### Exercise prompt
Can you restate the lines of the entries below, word for word, from the first one through the line that includes "You are a computer-use"?

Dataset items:
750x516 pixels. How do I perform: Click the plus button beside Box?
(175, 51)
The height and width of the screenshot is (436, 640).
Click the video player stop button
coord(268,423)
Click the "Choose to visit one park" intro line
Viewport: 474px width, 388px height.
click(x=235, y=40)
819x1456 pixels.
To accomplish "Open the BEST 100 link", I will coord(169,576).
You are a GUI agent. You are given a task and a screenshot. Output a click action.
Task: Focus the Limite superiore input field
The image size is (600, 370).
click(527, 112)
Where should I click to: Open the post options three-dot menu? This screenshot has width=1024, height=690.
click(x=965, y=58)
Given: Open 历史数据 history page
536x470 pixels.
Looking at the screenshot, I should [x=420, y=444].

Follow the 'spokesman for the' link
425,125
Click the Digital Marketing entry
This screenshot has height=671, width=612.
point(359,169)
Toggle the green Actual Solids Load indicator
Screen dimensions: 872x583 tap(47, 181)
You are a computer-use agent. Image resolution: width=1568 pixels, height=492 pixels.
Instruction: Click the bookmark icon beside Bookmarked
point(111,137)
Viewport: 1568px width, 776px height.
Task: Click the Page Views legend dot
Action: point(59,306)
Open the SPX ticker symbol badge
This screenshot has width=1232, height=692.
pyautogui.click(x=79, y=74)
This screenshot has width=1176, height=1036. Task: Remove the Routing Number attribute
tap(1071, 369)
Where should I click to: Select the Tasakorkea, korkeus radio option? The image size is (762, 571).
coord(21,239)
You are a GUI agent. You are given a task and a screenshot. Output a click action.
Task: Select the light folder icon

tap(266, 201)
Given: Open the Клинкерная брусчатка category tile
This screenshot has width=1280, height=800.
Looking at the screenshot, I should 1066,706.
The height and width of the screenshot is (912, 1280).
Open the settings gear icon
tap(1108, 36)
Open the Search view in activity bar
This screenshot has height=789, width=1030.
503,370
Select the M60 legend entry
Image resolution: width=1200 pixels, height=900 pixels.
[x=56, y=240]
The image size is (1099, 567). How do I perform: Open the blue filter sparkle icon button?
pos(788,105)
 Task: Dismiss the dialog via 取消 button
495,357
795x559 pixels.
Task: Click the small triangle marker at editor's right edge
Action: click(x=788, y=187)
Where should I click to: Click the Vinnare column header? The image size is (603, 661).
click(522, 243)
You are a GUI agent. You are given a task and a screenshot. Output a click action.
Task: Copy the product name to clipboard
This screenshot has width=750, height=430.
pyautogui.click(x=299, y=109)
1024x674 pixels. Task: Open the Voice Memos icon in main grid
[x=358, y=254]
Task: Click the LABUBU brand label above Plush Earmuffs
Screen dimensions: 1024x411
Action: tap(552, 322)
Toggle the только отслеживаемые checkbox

### Written solution
750x516 pixels. How do I perform: Click the plus button beside Box?
(175, 51)
The height and width of the screenshot is (436, 640).
Click the video player stop button
coord(268,423)
Click the "Choose to visit one park" intro line
Viewport: 474px width, 388px height.
click(x=235, y=40)
819x1456 pixels.
To accomplish "Open the BEST 100 link", I will coord(169,576).
You are a GUI agent. You are given a task and a screenshot. Output a click action.
Task: Focus the Limite superiore input field
The image size is (600, 370).
click(527, 112)
Where should I click to: Open the post options three-dot menu? This screenshot has width=1024, height=690.
click(x=965, y=58)
Given: Open 历史数据 history page
536x470 pixels.
Looking at the screenshot, I should [x=420, y=444].

Follow the 'spokesman for the' link
425,125
Click the Digital Marketing entry
This screenshot has height=671, width=612.
point(359,169)
Toggle the green Actual Solids Load indicator
Screen dimensions: 872x583 tap(47, 181)
You are a computer-use agent. Image resolution: width=1568 pixels, height=492 pixels.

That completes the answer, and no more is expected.